Adam Rafferty – Guitar and Spirit

All about music, guitar, spirituality, personal development and being happy


How To Create a Great “Set List” For Musical Performance

I’m often asked the question “do you use a set list when you play concerts?” This brings up the question of how to put a set together for a good show. I use a loose set idea with a game plan which I will describe.

But first…has the following every happened to you.?

The Dilemma

  • You go to see a band, their first tune sounds great, but as the set goes on it all the songs start sounding the same.
  • You go to see a singer-songwriter who has written all originals.  She’s cute, her guitar skills are not quite up to par, and other than a smile, the music has nothing you can sing when you get home.
  • You hear a rapper and the beat is loud, energy is good.  But, after 3 songs it all blurs together.
  • You hear a jazz band, and they solo endlessly.
  • You hear a solo guitarist, and after 10 minutes it all sounds the same.  (whether it’s percussive, new age, classical or whatever)

Get the idea?

It’s not the style that’s problematic – it’s that musicians can very easily fall into the trap of all material sounding the same – without realizing it.

The problem is twofold…

  1. You need good material.
  2. You need to use variety in, tone, tempo, dynamics and groove in your set.

The Solution – Melody and  Contrast

You’ll first need to choose the “what” (good songs), then you’ll need to present it all in the proper proportions, and sequence (making the set list).

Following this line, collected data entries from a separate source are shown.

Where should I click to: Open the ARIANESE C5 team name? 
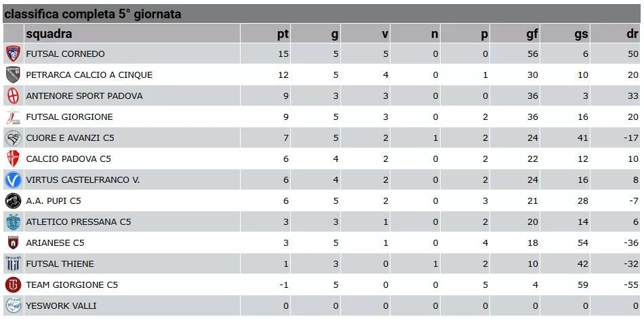[55, 242]
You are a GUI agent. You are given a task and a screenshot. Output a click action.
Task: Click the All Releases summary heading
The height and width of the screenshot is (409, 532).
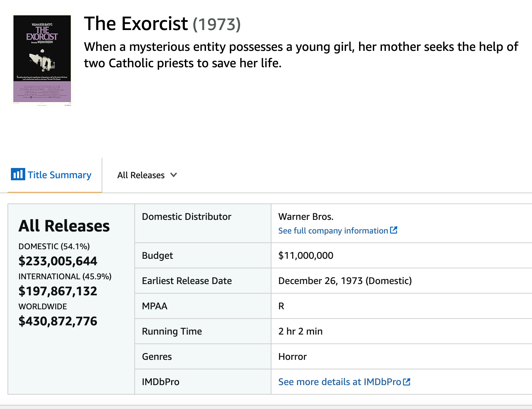[64, 226]
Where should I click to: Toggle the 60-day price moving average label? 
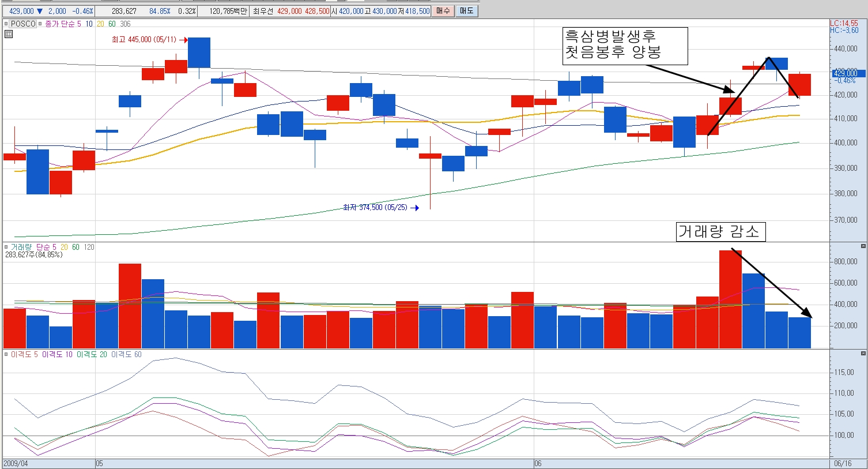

First off, you need good melodies that are memorable whether they are your original songs or covers. The basic theme of whatever you play should be singable, like:

Beethoven’s 5th Symphony, “Billie Jean”, “Yesterday”, “Isn’t She Lovely”, Your Own Song(s) Here.

Cool percussive stuff is not melody.  The endless stream of consciousness lyrics from rappers and songwriters is not melody (no matter how heart wrenchingly profound it may seem).  Different guitar tunings and/or fret locations may be fun for the performer – but do not necessarily make melody for the listener.

Whatever you play should have “a theme” that your mother could sing back after hearing it once.


I plan my sets knowing that I want contrasting “musical colors” to break things up and provide satisfaction for the listener.

These are personal to me…yours can and should be different.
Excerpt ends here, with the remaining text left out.